Warum erst jetzt? EU wegen Türkei-Bericht in der Kritik

  11 November 2015    Gelesen: 533
Warum erst jetzt? EU wegen Türkei-Bericht in der Kritik
Der EU-Fortschrittsbericht zur Türkei fällt wie erwartet verheerend aus. Kritiker der Regierung in Ankara sind dennoch nicht zufrieden. Der Veröffentlichungszeitpunkt sei ein Wahlkampfgeschenk gewesen, lautet der böse Vorwurf.
Hat die Europäische Union der islamisch-konservativen Führung in der Türkei Wahlkampf-Hilfe geleistet, um sich deren Unterstützung in der Flüchtlingskrise zu sichern? Nach der Veröffentlichung des jüngsten EU-Türkei-Berichts werden sich die politischen Entscheidungsträger in Brüssel diese Frage vermutlich noch lange anhören müssen. Die Analyse der Menschenrechtssituation und des Justizsystems im EU-Kandidatenland fällt so düster aus, dass es für viele vollkommen unverständlich ist, dass sie nicht wie ursprünglich vorgesehen bereits im Oktober und damit vor der Parlamentswahl veröffentlicht wurde.

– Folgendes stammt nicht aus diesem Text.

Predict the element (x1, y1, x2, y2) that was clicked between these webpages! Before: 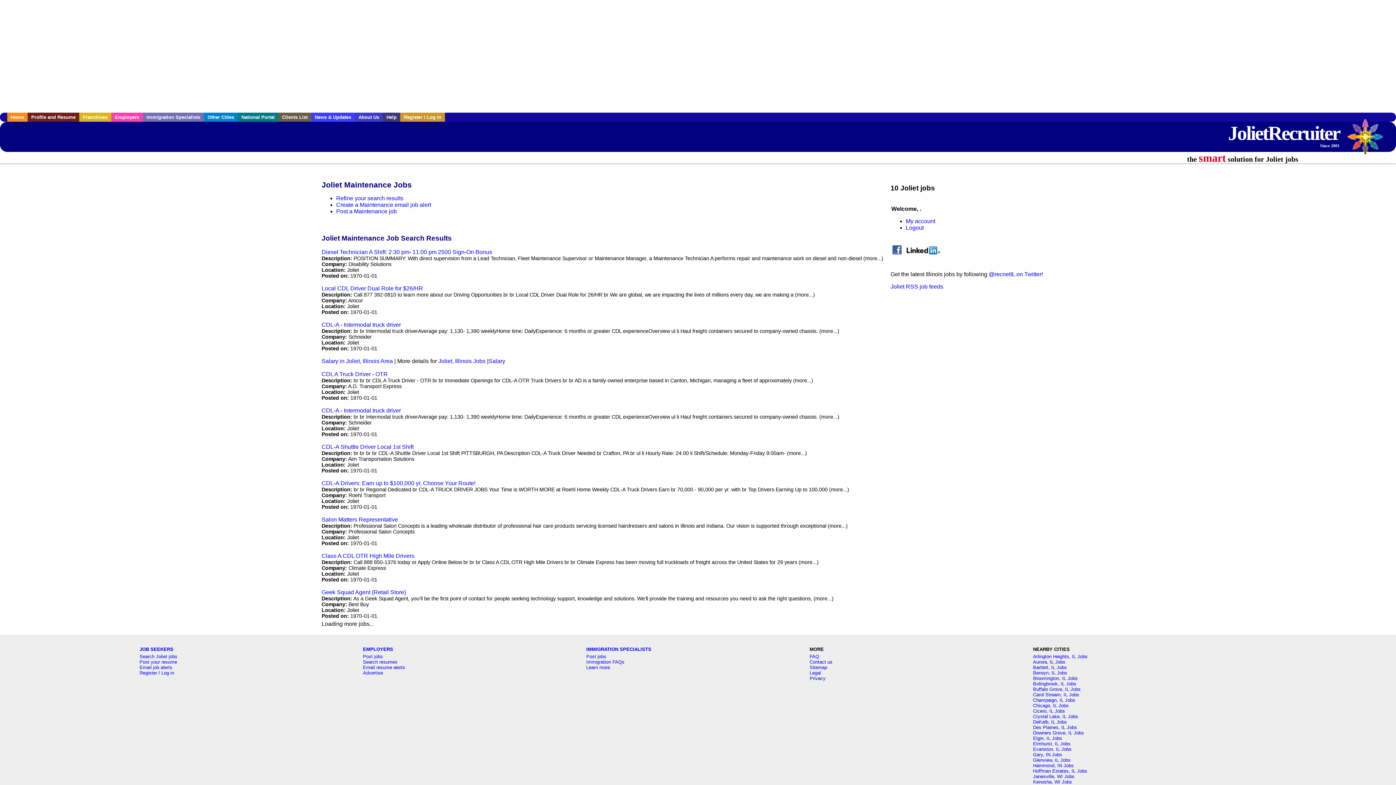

«Den Bericht zurückzuhalten, war eindeutig Wahlhilfe für Präsident (Recep Tayyip) Erdogan und seine Partei AKP», schimpfte die Grünen-Politikerin Rebecca Harms am Dienstag in Brüssel und nannte die Entscheidung unverantwortlich. Der SPD-Europaabgeordnete Knut Fleckenstein sprach von einem «Flüchtlingsrabatt». Der stellvertretende Fraktionsvorsitzende spielte damit darauf an, dass die EU die Regierung in Ankara dazu bringen will, nicht mehr so viele Menschen aus Ländern wie Syrien, Afghanistan und dem Irak in Richtung EU ziehen zu lassen. «Ohne die Türkei bekommen wir die Flüchtlingskrise nicht in den Griff», heißt es dazu nahezu täglich in Brüssel.

Inwieweit die Europäische Union der Türkei entgegenkommen sollte, ist stark umstritten. Beim Thema Geld – die Türkei will unter anderem drei Milliarden Euro für die Unterbringung und Verpflegung von Flüchtlingen – gibt es kaum Widerstände. Keine Einigkeit gibt es allerdings beim Thema EU-Beitritt. Während die EU-Kommission die von Ankara gewünschten Ausweitung der Verhandlungen als Chance für mehr Rechtsstaatlichkeit und Menschenrechte verkauft, sieht manch ein konservativer Politiker die Sache ganz anders.

«Der Bericht zeigt deutlich: Wir verhandeln seit zehn Jahren, aber es gibt mehr Rückschritte als Fortschritte», kritisierte der CSU-Europaabgeordnete Markus Ferber. Seiner Meinung nach wären leichtfertige Zugeständnisse bei den Beitrittsverhandlungen ein «fataler Fehler». Wer abweichende Ansichten und einen kritischen Diskurs mit Verboten bekämpfe und mit polizeilichen Ermittlungsverfahren Journalisten ausschalte, dem liege offensichtlich nichts an Pressefreiheit und demokratischen Grundwerten, lautet seine Lesart der Analyse.

Die EU-Kommission streitet bislang ab, dass sie ihren Türkei-Bericht wegen der Parlamentswahl erst an diesem Dienstag veröffentlichte, so die dpa. EU-Kommissionspräsident Jean-Claude Juncker hatte allerdings bereits Ende Oktober klar gemacht, dass er eine pragmatische Politik bevorzugt. «Ob es passt oder nicht, ob es gefällt oder nicht gefällt, wir müssen mit der Türkei in gemeinsamer Anstrengung zusammenarbeiten», sagte der Luxemburger vor dem Europaparlament. Es bringe nichts, die Kooperation wegen ungelöster Fragen bei Themen wie Menschenrechte und Pressefreiheit einzustellen.

Diplomaten verweisen zudem darauf, dass eine Ausweitung der EU-Beitrittsverhandlungen mit der Türkei keineswegs mit einer zeitlichen Perspektive einhergehe. Vielleicht werde die Türkei in ein paar Jahrzehnten zur EU gehören, wird in Brüssel gescherzt. Derzeit aber sei die Regierung in Ankara doch gar nicht bereit, in notwendigem Maße Souveränität abzugeben.